**DOCUMENT EXTRACT**
■ ■ ■
As a genre of Buddhist literature, the Sanskrit term avadāna (Pāli, apadāna; Chinese, piyu; Tibetan, rtogs par brjod pa's sde) denotes a narrative of an individual's religiously significant deeds. Often these narratives constitute full-fledged religious biographies, sometimes of eminent monastics, sometimes of ordinary lay disciples. The avadānas portray, frequently with thematic and narrative complexity, concrete human actions that embody the truths propounded in the doctrine (dharma) and the discipline (vinaya).

Avadānas range from formulaic tales that simply dramatize the workings of karma (action) and the efficacy of faith and devotion, to fantastical adventure stories, to the sophisticated art of virtuosi poets. Like modern novels and short stories, avadānas offer something for every taste. The avadāna literature draws on diverse sources: actual lives, the biography of the Buddha and tales of his former births (jĀtaka), biographical accounts in the canonical literature, and the vast, pan-Indian store of secular story-literature. Indian Buddhists composed avadānas from about the second century b.c.e. to the thirteenth century c.e. Thereafter, Buddhists elsewhere in Asia continued the tradition. In India and beyond, avadāna stories also inspired narrative painting.

Structurally, avadānas, like jātakas (which came to be considered a subcategory of avadāna), consist of a story of the present (pratyutpannavastu), a story of the past (atītavastu), and a juncture (samavadhāna) in which the narrator, always the Buddha or another enlightened saint, identifies characters in the past as former births of characters in the present. For the story of the past, some avadānas substitute a prediction (vyākaraṇa) of the protagonist's spiritual destiny.

The earliest avadānas, like the Apadāna and the Sthavīrāvadāna (ca. second century b.c.e.), are autobiographical narratives in verse attributed to the Buddha's immediate disciples. In contrast, biographical anthologies from the first to the fourth centuries c.e., such as the AvadĀnaŚataka (A Hundred Glorious Deeds), Karmaśataka (A Hundred Karma Tales), and DivyĀvadĀna (Heavenly Exploits), are in mixed prose and verse and feature a much wider range of characters. The Avadānaśataka stories are brief and formulaic, those of the Karmaśataka less so, and those of the Divyāvadāna the most complex and diverse. The sixth-to eighth-century Pāli commentaries (aṭṭhakathā) and several collections preserved only in Chinese contain many avadāna and avadāna-type stories.
■ ■ ■
**TASKS TO CARRY OUT**
A) In the avadāna passage, copy everything between "As a genre of" and "the discipline (vinaya).", inclusive, and swap "lay disciples" for "householders".
B) Summarize the avadāna passage in two sentences.

**STORED DATA**
■ ■ ■
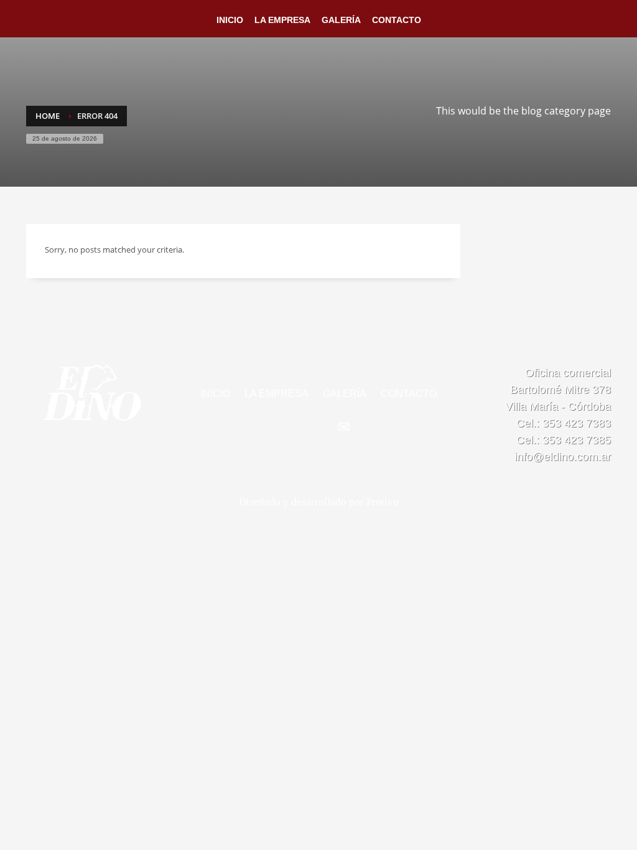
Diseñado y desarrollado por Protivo (319, 502)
■ ■ ■
**ANSWERS BY TASK**
A)
As a genre of Buddhist literature, the Sanskrit term avadāna (Pāli, apadāna; Chinese, piyu; Tibetan, rtogs par brjod pa's sde) denotes a narrative of an individual's religiously significant deeds. Often these narratives constitute full-fledged religious biographies, sometimes of eminent monastics, sometimes of ordinary householders. The avadānas portray, frequently with thematic and narrative complexity, concrete human actions that embody the truths propounded in the doctrine (dharma) and the discipline (vinaya).

B) Avadāna is a genre of Buddhist literature that narrates an individual's religiously significant deeds, drawing on sources from actual lives to secular story-literature, and was composed in India from about the second century b.c.e. to the thirteenth century c.e. These narratives typically pair a story of the present with a story of the past or a prediction, and the earliest verse autobiographies attributed to the Buddha's disciples were followed by prose-and-verse anthologies such as the Avadānaśataka, Karmaśataka, and Divyāvadāna.